▶ _WHAT YOU SHOULD DO_:
Within the records, find every line that includes the word "beside" and copy it.

Source records:

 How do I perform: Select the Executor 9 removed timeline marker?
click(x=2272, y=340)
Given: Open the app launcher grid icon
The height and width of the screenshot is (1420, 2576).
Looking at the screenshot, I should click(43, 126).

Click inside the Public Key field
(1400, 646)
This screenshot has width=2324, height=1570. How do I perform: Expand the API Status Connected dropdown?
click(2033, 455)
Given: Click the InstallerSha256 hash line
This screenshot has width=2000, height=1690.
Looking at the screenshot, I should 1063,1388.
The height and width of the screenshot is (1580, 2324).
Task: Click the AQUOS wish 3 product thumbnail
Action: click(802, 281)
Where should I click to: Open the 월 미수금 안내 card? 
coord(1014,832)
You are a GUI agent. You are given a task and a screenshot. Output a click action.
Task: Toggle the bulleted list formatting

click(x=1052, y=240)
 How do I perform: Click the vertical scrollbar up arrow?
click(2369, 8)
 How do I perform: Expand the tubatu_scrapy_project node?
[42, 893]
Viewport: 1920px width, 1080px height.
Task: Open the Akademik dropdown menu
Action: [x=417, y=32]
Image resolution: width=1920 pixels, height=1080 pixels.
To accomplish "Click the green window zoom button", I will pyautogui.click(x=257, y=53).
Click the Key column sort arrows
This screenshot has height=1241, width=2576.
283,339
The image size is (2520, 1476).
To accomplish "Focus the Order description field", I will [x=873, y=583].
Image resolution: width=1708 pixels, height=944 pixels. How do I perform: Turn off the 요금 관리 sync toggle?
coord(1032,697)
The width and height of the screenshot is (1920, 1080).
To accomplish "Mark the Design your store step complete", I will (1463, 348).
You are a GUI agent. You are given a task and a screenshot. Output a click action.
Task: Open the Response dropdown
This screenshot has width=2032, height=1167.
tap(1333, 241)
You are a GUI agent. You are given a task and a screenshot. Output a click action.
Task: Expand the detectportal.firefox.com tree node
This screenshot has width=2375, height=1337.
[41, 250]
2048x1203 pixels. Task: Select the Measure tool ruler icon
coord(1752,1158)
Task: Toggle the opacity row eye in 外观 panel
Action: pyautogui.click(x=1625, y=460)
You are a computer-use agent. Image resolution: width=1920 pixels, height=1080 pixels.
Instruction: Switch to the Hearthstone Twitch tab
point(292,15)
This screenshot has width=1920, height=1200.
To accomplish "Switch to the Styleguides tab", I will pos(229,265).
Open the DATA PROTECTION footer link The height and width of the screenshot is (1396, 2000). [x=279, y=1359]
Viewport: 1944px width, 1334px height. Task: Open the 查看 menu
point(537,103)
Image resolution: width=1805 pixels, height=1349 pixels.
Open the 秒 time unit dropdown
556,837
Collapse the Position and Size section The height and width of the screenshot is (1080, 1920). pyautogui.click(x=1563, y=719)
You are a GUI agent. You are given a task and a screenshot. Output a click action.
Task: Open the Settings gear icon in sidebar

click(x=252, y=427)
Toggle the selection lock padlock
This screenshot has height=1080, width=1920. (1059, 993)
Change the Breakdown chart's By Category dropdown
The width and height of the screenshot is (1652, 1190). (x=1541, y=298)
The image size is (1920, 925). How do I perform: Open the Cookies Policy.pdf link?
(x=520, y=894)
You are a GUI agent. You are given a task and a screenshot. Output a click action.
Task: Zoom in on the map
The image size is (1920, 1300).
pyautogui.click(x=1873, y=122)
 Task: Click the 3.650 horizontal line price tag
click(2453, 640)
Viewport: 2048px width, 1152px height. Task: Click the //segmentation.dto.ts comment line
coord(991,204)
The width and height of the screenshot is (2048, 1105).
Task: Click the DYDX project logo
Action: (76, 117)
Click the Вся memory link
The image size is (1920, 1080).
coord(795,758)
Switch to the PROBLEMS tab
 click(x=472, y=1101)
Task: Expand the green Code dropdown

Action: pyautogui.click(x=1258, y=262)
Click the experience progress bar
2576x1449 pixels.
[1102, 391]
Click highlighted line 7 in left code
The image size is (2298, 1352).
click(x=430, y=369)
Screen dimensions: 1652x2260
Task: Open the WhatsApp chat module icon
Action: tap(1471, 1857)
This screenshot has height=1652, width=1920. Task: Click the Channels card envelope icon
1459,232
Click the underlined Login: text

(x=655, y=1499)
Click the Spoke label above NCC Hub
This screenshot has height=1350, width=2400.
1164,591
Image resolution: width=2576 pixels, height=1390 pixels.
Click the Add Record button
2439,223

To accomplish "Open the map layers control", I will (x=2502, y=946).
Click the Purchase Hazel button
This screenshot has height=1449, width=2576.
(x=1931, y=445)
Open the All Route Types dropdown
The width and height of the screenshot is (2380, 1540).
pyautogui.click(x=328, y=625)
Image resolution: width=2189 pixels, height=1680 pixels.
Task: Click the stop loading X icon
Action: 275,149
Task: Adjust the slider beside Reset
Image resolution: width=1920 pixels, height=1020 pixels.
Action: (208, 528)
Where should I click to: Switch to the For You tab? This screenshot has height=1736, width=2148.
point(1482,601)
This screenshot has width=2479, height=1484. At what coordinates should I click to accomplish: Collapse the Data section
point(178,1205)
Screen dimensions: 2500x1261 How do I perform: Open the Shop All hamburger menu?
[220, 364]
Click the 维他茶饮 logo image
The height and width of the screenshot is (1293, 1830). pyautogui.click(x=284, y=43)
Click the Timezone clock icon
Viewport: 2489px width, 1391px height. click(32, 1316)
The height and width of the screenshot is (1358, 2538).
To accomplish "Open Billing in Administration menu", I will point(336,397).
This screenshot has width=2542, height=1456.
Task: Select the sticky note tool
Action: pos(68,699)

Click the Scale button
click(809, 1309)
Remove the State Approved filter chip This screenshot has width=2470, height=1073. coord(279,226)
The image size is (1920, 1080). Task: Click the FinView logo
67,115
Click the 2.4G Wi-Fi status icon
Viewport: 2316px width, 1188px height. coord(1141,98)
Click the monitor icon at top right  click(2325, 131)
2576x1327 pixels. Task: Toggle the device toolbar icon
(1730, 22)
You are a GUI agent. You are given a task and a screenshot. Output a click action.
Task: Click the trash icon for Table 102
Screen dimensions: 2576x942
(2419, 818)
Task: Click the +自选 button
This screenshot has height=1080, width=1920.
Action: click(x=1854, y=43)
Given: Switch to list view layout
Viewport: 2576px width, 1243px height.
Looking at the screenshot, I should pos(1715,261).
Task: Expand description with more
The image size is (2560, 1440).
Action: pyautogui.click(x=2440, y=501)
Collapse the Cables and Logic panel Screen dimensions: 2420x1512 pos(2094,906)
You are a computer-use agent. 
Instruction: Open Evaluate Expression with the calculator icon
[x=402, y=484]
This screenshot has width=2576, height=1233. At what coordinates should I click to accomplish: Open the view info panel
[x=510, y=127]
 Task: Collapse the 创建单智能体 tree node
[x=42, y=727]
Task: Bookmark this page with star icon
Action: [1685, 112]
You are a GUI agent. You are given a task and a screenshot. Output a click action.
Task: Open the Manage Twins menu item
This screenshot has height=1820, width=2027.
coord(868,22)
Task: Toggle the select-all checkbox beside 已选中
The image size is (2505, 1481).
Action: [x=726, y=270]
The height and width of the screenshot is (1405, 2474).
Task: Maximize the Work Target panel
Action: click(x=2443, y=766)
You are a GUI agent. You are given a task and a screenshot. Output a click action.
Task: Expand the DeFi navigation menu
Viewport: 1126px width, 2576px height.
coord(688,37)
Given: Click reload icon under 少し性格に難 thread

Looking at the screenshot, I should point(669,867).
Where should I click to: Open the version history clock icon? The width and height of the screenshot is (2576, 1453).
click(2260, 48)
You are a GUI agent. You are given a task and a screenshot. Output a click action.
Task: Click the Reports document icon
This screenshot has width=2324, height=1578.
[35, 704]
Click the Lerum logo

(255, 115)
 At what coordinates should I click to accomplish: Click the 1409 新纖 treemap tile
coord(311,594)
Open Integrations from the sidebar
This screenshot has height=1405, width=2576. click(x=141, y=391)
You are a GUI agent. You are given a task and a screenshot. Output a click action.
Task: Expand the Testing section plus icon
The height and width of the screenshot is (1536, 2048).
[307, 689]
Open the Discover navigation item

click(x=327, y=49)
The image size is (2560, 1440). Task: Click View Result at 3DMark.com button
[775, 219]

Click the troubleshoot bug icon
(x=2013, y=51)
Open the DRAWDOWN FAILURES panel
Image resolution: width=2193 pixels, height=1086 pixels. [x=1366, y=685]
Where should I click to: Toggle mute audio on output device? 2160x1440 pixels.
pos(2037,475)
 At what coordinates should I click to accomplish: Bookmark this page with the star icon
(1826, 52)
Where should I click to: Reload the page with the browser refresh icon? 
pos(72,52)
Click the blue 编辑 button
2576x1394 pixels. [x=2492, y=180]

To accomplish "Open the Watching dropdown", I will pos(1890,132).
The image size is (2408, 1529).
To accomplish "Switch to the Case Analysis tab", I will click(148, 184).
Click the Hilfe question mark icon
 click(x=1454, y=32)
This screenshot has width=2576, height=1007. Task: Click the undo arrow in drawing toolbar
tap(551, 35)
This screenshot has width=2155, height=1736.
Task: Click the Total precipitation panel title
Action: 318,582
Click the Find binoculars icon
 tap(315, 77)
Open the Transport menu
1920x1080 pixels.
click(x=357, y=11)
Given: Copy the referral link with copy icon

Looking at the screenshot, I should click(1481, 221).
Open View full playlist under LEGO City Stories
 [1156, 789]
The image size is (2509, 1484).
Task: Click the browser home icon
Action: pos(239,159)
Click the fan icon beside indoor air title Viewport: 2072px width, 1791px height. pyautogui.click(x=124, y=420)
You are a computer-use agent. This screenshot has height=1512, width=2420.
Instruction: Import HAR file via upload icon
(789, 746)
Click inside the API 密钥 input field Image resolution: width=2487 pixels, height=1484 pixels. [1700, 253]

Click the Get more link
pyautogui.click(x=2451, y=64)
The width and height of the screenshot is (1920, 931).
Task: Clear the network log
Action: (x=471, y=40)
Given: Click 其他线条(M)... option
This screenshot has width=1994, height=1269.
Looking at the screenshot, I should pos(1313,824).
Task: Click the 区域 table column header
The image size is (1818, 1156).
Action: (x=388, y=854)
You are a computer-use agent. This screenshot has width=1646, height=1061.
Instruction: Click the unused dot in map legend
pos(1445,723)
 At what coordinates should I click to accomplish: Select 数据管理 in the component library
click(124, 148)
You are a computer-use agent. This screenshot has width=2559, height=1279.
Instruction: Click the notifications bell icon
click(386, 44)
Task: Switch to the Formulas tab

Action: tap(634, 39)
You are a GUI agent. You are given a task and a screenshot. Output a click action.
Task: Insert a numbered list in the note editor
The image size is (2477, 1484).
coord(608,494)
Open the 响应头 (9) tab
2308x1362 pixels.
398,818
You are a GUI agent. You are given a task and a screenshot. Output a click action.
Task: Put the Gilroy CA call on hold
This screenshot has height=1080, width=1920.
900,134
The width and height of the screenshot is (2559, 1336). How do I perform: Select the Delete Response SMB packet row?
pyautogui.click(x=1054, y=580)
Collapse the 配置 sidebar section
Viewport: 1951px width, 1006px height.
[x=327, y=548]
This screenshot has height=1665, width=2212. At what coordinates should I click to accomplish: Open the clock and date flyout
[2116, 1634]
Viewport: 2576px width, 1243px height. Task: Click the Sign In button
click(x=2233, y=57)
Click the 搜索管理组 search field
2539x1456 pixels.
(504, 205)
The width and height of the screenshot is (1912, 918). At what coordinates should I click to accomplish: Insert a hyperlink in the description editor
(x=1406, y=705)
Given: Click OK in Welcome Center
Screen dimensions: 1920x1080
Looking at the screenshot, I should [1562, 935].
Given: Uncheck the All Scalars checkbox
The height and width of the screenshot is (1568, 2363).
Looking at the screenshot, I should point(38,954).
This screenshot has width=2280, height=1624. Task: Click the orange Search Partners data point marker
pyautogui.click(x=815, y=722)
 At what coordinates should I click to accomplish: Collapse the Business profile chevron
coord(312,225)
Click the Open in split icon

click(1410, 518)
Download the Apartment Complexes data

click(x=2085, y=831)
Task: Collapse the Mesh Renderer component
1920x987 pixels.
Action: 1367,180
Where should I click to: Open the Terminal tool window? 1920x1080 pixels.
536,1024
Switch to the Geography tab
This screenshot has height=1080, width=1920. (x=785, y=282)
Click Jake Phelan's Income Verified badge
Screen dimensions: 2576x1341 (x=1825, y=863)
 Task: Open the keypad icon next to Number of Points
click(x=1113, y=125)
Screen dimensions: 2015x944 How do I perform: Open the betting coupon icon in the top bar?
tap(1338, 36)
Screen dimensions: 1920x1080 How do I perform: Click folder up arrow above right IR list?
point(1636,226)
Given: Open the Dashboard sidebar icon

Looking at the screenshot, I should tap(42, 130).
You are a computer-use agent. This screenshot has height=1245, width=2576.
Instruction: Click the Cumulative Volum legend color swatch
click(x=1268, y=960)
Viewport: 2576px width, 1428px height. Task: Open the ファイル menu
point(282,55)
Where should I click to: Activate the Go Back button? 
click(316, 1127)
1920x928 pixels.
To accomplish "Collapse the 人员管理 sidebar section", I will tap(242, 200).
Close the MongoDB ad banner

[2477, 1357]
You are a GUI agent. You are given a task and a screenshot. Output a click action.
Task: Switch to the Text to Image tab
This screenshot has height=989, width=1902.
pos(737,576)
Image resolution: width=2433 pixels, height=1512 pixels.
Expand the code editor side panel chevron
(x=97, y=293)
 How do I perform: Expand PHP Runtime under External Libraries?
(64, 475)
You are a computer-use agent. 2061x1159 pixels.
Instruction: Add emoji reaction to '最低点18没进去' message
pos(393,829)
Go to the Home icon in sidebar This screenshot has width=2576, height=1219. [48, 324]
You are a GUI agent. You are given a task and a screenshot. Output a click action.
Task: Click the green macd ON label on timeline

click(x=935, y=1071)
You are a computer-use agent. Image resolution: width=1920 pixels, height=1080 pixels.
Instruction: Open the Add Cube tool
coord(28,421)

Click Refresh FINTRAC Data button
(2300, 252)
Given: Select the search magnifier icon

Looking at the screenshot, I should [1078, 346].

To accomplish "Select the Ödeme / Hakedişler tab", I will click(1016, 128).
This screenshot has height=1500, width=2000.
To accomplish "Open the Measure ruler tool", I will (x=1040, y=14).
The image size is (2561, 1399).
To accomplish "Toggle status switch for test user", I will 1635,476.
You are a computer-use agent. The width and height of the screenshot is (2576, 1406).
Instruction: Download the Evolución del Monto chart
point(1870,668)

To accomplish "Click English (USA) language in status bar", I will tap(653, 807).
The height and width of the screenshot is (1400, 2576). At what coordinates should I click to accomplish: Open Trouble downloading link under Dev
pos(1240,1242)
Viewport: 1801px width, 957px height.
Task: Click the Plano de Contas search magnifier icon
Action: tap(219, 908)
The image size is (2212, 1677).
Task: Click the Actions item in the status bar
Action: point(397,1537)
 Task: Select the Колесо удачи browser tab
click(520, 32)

▶ _RESPONSE BOX_:
Task: Adjust the slider beside Reset
Task: Toggle the select-all checkbox beside 已选中
Click the fan icon beside indoor air title Viewport: 2072px width, 1791px height. pyautogui.click(x=124, y=420)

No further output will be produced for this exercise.